透き通る音。
前回のあらすじ
Sランク冒険者、ジャスパー・クリスノートは当代の勇者が大嫌いでした。
そして肝心の勇者はというと、誘拐されたとしか思えない首輪をかけた美少年を連れて、ドヤ顔で国王の前へと現れたのでした。
「待って! 待ってください! 誤解なんです! 武器を下ろして! 落ち着いて!」
慌てたように叫ぶルージュを取り囲むのは、武器を構えてじりじりと詰め寄る手練の近衛騎士たちだ。みな口々に「犯罪だ……」「誘拐だ……」「人さらいだ……」などと呟き心を一つにしている。
通常であれば勇者に武器を向けるなど正気の沙汰ではないが、この場合は突如城内に現れた犯罪者へ向けた対応なのでなにも問題はない。その判断力、流石は選び抜かれた精鋭たちである。近衛騎士を名乗るに相応しい男たちであると言えよう。
一方、そんな彼らの白い眼差しに射竦められ、流石のルージュもここに至ってようやく今の自分の姿に問題があると気付いたようだ。

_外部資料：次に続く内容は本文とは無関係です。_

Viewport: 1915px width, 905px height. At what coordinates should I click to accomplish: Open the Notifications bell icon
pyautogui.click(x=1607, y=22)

気付くだろう。近衛兵の目つきが完全に犯罪者を見るそれなのである。エミルの正体が竜王であると知らないギリエイムらにとっては、咽び泣く美少年の首にかけられたものに勇者の特殊な性癖や犯罪性以外の意味を見出せないのだからやむを得まい。
自分で従者を探してくる! そう勝手に宣言して飛び出していった小娘が、美少年に奴隷のような格好をさせて連れてきた時のショックを想像できなかったルージュの落ち度である。

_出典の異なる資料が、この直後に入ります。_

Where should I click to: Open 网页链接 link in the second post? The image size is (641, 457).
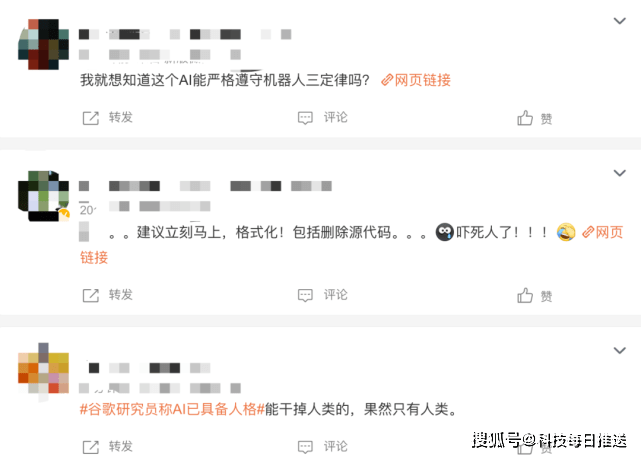click(602, 232)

それに実際のところ、嫌がるエミルをオムアン湖に浮かぶ島から無理やり連れ出し首輪をかけたのは事実であるので誤解もクソもない。謁見中の国王の目の前に突然転移したことも含めて、一度牢屋の寝心地を味わったほうがいいレベルである。
ちなみに、ルージュは謁見の間に突然転移した点についてやらかしたという自覚はなかった。他人様の家に無断で転移しないというエドモンド渾身のお説教は完全にすっぽ抜けていたのである。
自分の説教もむなしく、ルージュが再び王都で、しかも謁見の間に電撃突撃を果たしたと彼が知ったら、エドモンドはその場で泣き崩れただろう。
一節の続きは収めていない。